Com este relato evangélico temos o exemplo que
Jesus deixa para nós, na tentativa de vencer o mal, o maligno. A cena das
tentações antecede a vida pública de Jesus, segue-se imediatamente ao seu
batismo (cf. Mt 3,13-17). Com isto, podemos observar que após receber o batismo
e o Espírito Santo, será possível afrontar e vencer a tentação e o mal.
O texto nos diz que as tentações ocorreram no
deserto: “O Espírito conduziu Jesus ao deserto, para ser tentado pelo diabo.”
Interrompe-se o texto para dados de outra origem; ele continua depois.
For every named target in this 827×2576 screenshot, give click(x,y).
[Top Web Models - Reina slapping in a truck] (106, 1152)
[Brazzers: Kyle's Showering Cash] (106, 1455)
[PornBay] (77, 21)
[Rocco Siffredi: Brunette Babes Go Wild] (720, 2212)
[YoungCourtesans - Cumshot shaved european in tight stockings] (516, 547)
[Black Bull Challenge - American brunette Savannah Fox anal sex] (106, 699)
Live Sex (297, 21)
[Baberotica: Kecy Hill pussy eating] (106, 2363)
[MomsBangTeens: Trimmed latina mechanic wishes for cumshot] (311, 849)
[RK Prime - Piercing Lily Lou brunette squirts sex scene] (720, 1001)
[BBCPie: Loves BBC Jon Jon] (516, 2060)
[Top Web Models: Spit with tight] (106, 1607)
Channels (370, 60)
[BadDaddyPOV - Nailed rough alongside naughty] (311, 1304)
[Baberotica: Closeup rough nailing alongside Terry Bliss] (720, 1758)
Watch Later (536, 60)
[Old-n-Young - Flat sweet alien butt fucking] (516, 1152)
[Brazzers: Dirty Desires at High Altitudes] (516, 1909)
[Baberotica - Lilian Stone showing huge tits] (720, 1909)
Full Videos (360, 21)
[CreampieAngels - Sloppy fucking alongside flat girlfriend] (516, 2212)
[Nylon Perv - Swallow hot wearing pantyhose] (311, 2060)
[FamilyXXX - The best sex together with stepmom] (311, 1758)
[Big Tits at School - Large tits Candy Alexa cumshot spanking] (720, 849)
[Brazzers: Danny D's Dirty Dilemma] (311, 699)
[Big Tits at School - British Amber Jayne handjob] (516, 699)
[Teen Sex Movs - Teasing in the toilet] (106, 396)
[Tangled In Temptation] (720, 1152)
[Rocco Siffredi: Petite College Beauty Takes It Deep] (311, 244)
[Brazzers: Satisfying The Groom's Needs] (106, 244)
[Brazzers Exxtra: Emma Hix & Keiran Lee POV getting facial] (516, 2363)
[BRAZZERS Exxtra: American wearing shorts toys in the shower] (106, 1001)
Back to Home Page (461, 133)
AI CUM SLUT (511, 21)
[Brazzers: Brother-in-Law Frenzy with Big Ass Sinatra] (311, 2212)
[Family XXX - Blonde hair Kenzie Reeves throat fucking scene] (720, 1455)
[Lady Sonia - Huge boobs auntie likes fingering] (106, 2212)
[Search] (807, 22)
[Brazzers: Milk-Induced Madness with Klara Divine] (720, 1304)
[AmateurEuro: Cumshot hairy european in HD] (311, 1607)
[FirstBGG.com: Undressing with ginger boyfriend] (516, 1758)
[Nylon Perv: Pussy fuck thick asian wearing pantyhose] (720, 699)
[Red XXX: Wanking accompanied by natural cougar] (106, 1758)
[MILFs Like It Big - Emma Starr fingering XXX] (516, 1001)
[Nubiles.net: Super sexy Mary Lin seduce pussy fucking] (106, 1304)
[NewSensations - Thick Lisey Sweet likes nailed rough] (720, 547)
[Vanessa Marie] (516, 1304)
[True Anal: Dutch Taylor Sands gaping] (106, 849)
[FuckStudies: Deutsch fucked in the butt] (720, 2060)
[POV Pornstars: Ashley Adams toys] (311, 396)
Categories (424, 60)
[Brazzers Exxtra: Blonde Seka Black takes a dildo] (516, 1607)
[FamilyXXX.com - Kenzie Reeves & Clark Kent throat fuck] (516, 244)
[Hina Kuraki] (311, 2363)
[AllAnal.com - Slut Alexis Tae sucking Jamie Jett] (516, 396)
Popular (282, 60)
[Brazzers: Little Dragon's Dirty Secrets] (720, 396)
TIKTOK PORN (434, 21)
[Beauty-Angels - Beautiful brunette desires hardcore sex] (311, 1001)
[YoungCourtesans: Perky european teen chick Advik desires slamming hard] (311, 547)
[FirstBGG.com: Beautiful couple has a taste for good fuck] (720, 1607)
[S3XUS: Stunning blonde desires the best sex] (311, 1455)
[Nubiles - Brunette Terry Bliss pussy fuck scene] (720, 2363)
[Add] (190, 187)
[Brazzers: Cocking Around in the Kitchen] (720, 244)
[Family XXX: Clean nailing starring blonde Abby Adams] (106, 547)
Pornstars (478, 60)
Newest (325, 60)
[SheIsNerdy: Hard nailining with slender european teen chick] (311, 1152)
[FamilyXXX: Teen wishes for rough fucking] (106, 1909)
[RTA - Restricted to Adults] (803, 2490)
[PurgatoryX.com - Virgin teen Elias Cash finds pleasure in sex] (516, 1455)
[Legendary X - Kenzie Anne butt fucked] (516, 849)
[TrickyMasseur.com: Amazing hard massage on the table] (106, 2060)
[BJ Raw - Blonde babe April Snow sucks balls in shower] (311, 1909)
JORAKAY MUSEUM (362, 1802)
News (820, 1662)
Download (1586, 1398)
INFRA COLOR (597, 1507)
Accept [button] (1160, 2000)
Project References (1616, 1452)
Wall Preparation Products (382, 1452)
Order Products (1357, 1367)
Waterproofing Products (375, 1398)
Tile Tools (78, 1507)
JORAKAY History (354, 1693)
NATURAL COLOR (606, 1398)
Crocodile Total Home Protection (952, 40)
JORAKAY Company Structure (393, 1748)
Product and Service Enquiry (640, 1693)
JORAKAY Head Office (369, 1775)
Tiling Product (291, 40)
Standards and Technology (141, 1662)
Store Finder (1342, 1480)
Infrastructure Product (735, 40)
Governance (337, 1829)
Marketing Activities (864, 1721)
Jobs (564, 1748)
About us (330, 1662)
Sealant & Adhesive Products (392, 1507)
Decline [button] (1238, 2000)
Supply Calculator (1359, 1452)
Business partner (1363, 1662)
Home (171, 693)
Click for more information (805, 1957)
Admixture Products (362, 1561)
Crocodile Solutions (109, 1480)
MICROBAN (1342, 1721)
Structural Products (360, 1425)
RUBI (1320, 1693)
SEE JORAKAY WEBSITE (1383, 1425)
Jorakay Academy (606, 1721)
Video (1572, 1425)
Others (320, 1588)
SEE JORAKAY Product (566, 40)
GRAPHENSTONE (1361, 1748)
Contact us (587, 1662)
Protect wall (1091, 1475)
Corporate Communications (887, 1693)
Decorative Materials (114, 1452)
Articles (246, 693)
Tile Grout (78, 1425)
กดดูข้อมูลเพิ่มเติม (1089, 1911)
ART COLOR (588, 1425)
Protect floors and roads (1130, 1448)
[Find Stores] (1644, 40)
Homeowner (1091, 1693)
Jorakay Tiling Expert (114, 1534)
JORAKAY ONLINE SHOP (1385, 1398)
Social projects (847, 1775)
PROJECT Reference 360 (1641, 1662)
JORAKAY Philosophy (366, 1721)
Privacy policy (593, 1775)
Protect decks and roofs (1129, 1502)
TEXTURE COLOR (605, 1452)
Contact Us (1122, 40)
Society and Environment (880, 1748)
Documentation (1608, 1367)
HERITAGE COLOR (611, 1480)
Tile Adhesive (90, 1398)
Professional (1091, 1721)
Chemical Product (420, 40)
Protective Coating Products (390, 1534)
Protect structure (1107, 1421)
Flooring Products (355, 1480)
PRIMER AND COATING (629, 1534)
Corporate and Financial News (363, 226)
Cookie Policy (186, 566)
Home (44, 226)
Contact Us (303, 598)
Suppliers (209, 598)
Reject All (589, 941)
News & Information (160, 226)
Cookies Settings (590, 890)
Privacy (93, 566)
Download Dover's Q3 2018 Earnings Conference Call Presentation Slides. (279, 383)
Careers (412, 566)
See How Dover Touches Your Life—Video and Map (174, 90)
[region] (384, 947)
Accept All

(Mt 4,1). O deserto, de acordo com o imaginário judaico, é o lugar onde os
israelitas experimentaram, por diversas vezes, a tentação do abandono do
Senhor; embora seja, também, o lugar do encontro com Deus e o lugar onde o povo
fez a experiência da sua fragilidade e pequenez e aprendeu a confiar na bondade
e no amor de Deus.
O deserto é ainda o lugar do silêncio, da
pobreza, da solidão, onde o homem permanece desprovido de uma ajuda material,
sendo ameaçado pela morte, pois onde não há água também não há vida, e onde o
homem sente mais intensa a tentação. Jesus vai ao deserto, e ali padece a
tentação de deixar o caminho indicado pelo Pai para seguir uma outra direção,
mais cômoda e de poder.
A perícope evangélica apresentada por São
Mateus ressalta as opções de Jesus em três momentos. Inicialmente, o tentador
sugere a Jesus que transforme as pedras em pão (v.3). O pão é um alimento
essencial à vida, no entanto, Jesus responde: “Não só de pão vive o homem, mas
de toda palavra que sai da boca de Deus” (v. 4). A resposta de Jesus está em
conformidade com Dt 8,3 e sugere que o seu alimento, isto é, a sua prioridade é
o cumprimento da vontade do Pai.
A segunda tentação apresentada pelo evangelho
nos fala da soberba da vida (v.5-7), e o tentador usa uma passagem bíblica (cf.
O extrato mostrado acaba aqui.